Despite having been available for decades, target benefit plans (TBPs) will continue to be resisted by federally regulated employers unless a legal flaw is fixed, according to a report.

The C.D. Howe Institute report, Target Benefit Plans: Improving Access for Federally Regulated Employees, finds that TBPs are rarely adopted by federally regulated private sector employers because federal pension law casts doubt over the ability of employers to limit their financial exposure, a key attribute of TBPs for employers.

“The essential goals of a pension system—namely, to provide adequate retirement income security, to ensure fiscal sustainability, and to maintain or improve workforce productivity—can be achieved by taking steps to better accommodate TBPs,” says author Randy Bauslaugh, leader of McCarthy Tétrault’s national pensions, benefits and executive compensation practice.

He elaborates that these plans promise improved pension outcomes with improved sustainability and also combine many of the advantages of the DB plans currently favoured in the public sector with those of DC plans prevalent in the private sector.

Despite the inherent advantages of TBPs, the report points out that in federally regulated industries, such as banks, airlines and telecommunications, the pension standards regulator has a veto over the plan administrator’s fiduciary decision to reduce benefits.
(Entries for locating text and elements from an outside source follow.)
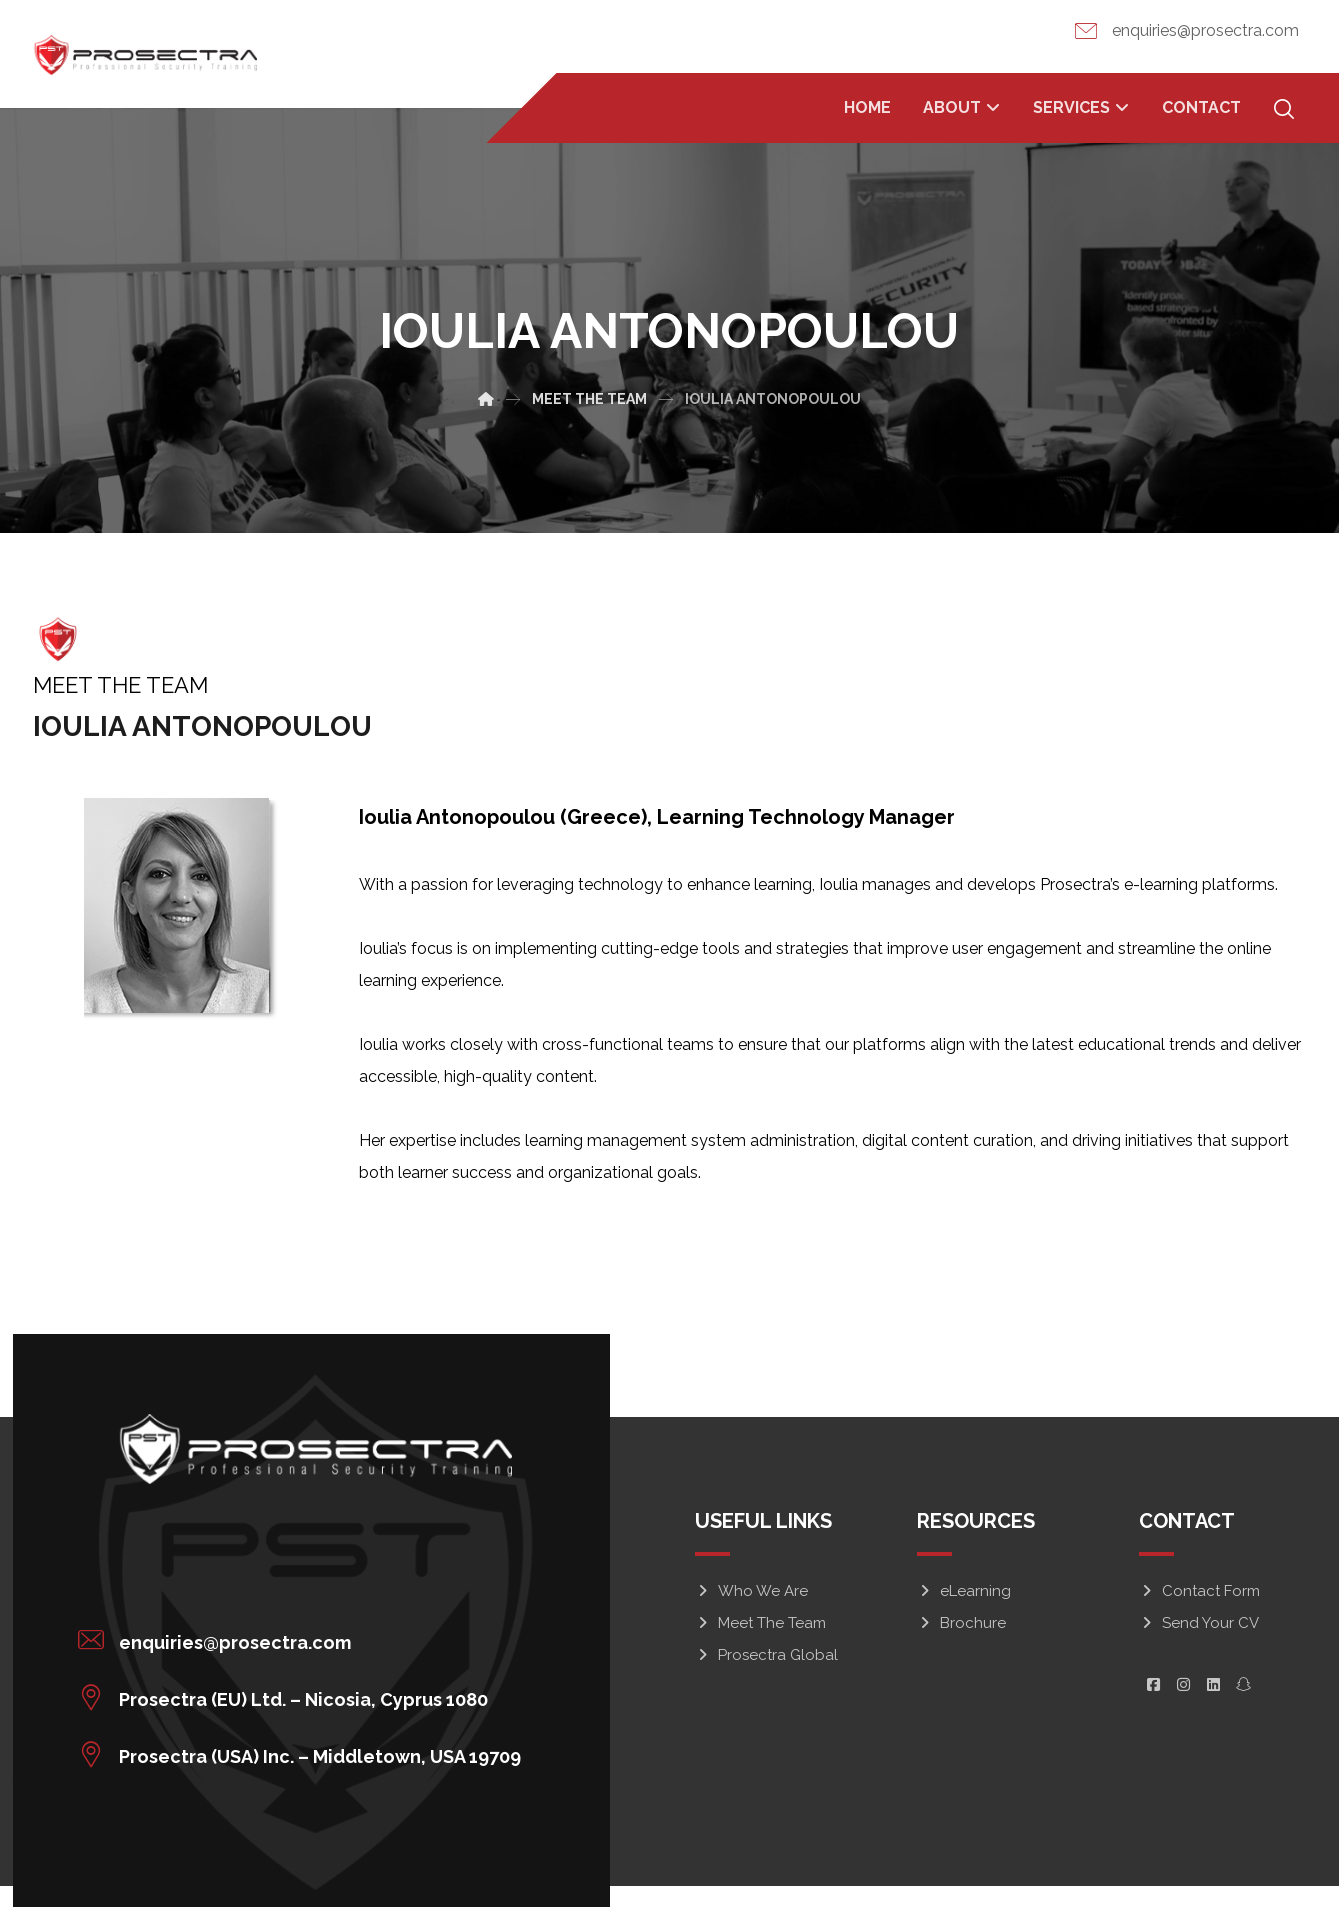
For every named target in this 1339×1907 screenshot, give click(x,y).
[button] (296, 1635)
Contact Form (1199, 1592)
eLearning (964, 1592)
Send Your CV (1199, 1624)
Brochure (961, 1624)
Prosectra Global (766, 1656)
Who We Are (751, 1592)
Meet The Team (760, 1624)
“Unlike a plan administrator, who has a legal duty to balance employer and employee interests, the federal regulator is legally required to ‘strive’ to protect the interests of plan participants,” states the report.

Benefit reductions are rarely in the interest of plan participants. As a result, there is a significant risk that the federal regulator will not approve a reducing amendment, with the result that an employer could be required to pay more than it bargained for. Unless this fundamental flaw is addressed, federally regulated employers are likely to continue to resist TBPs.

Bauslaugh recommends that, in the context of TBPs, the federal government should:

  • allow the Office of the Superintendent of Financial Institutions to rely on the decision-making of a trust-based fiduciary;
  • provide the superintendent the same even-handed perspective as the administrators he or she supervises; and
  • consider modifying solvency rules to prescribe mandatory testing but leave the manner of addressing solvency concerns to the discretion of trust-based fiduciaries.

The report concludes that as long as the superintendent has the ability to second-guess trust-based fiduciaries and ignore contractual or trust-based limits on funding, the reality is that TBPs will continue to be avoided by federally regulated employers.

“The repairs required to make what is already a tantalizing landscape a reality are easy to make—and certainly within reach,” says Bauslaugh.